Early on in the first installment of Infinite Summer, I blogged about front matter in David Foster Wallace’s books. The things I’ve read over the last ten or eleven years always seem in some way to circle back to Wallace — so much of my reading has been at the recommendation of people on the wallace-l discussion list — and 2666 is no exception. It’s fitting, then, that I return to front matter to kick off blogging my reading of 2666.

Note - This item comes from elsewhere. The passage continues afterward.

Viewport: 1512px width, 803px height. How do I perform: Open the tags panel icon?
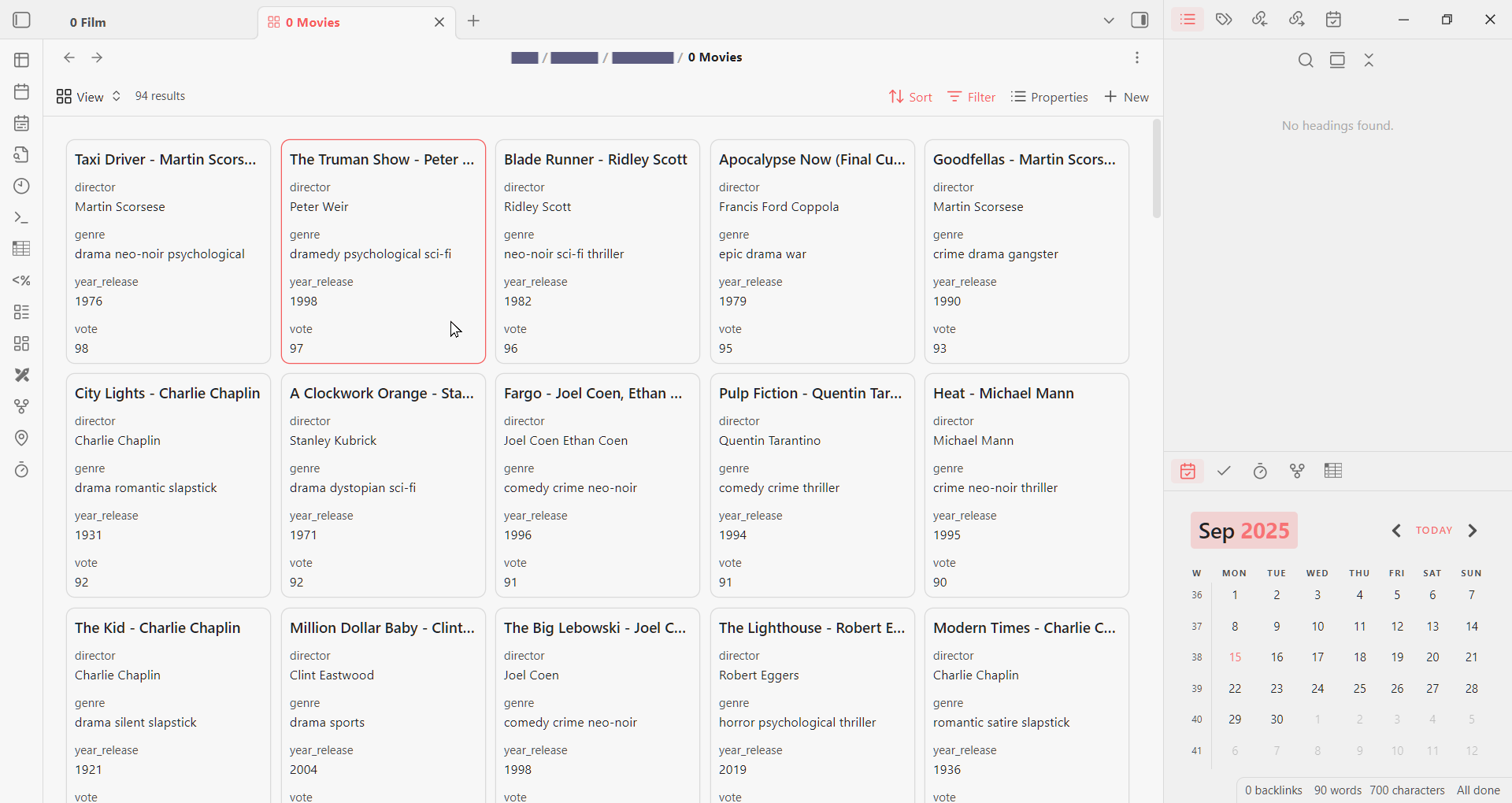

Or, to be a smidge more accurate, let me start with top matter. I own the three-volume boxed set, and the top of the box is emblazoned with the following review excerpt from The New York Review of Books:
[Bolaño’s] masterwork… An often shockingly raunchy and violent tour de force (though the phrase seems hardly adequate to describe the novel’s narrative velocity, polyphonic range, inventiveness, and bravery) based in part on the still unsolved murders of hundreds of women in Cuidad Juarez, in the Sonora Desert of Mexico.

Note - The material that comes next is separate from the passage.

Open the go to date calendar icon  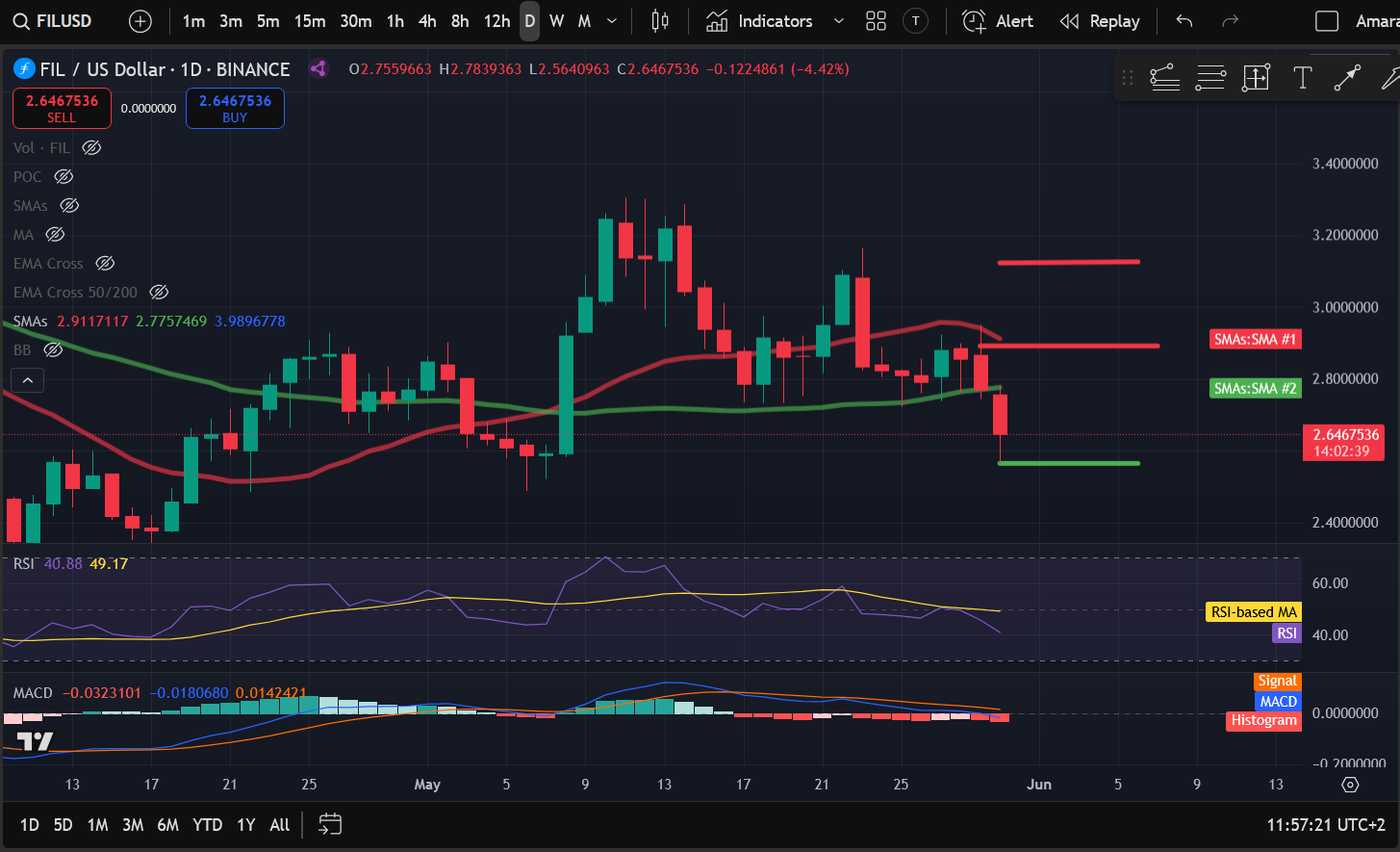330,824
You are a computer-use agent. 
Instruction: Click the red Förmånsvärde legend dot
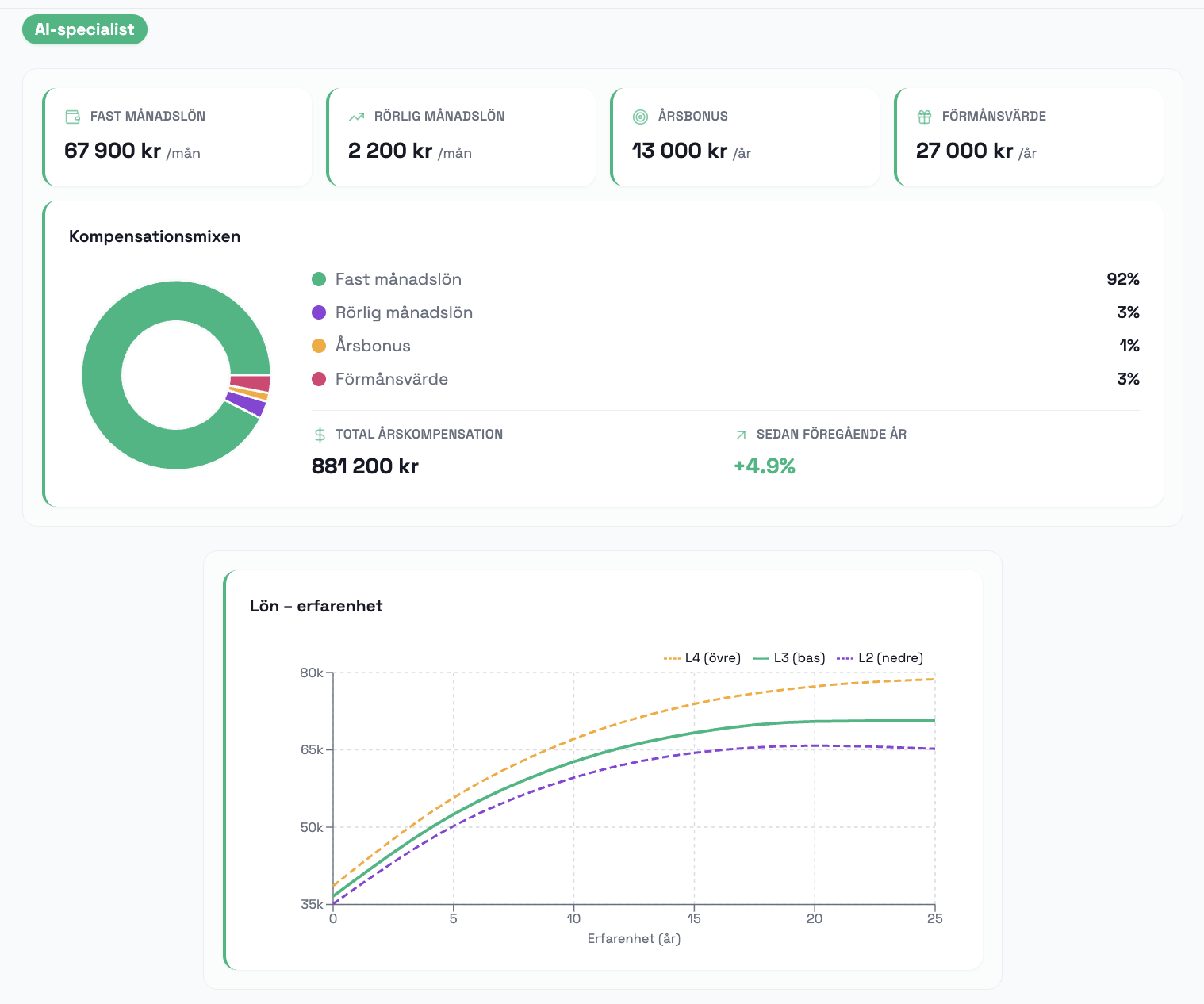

If it’s on the jacket (or box), it can’t be considered a spoiler to bring up before a milestone, so I’ll confirm (having read the book a year ago) that much of the book does in fact center on the horrific murders in the Sonora Desert, so that the desert becomes in a very real way the desert of horror I refer to in my title. But my title is an inversion of the book’s epigraph, a quote from Baudelaire’s The Journey:
O bitter is the knowledge that one draws from the voyage!
The monotonous and tiny world, today
Yesterday, tomorrow, always, shows us our reflections,
An oasis of horror in a desert of boredom!
Of Baudelaire’s poem, which Bolaño named the most lucid of the 19th century, our author said the following (source):
The voyage that the crewmen undertake in Baudelaire’s poem resembles the voyage of the condemned. I’m going to travel, I’m going to lose myself in unknown territory, to see what I find, to see what happens….The voyage, this long and accidental voyage of the 19th century, is like the trip the patient makes on a stretcher, from his hospital room to the operating room, where beings with faces hidden behind masks are waiting, like bandits from the Hashishin sect.
and, of the line I’ve inverted:
There is no diagnosis more lucid that expresses the sickness of modern man. In order to get free from boredom, to escape the dead zone, all we have at hand….. is horror, that’s to say evil.
So, then, maybe we can take from this epigraph, in concert with the disturbing subject matter we know the book takes on, that Bolaño seeks to tell a story about the sickness of modern man. Whether an oasis of boredom in a desert of horror would be more welcome to Bolaño than the referenced oasis of horror in a desert of boredom we’ll just have to monitor as we go along.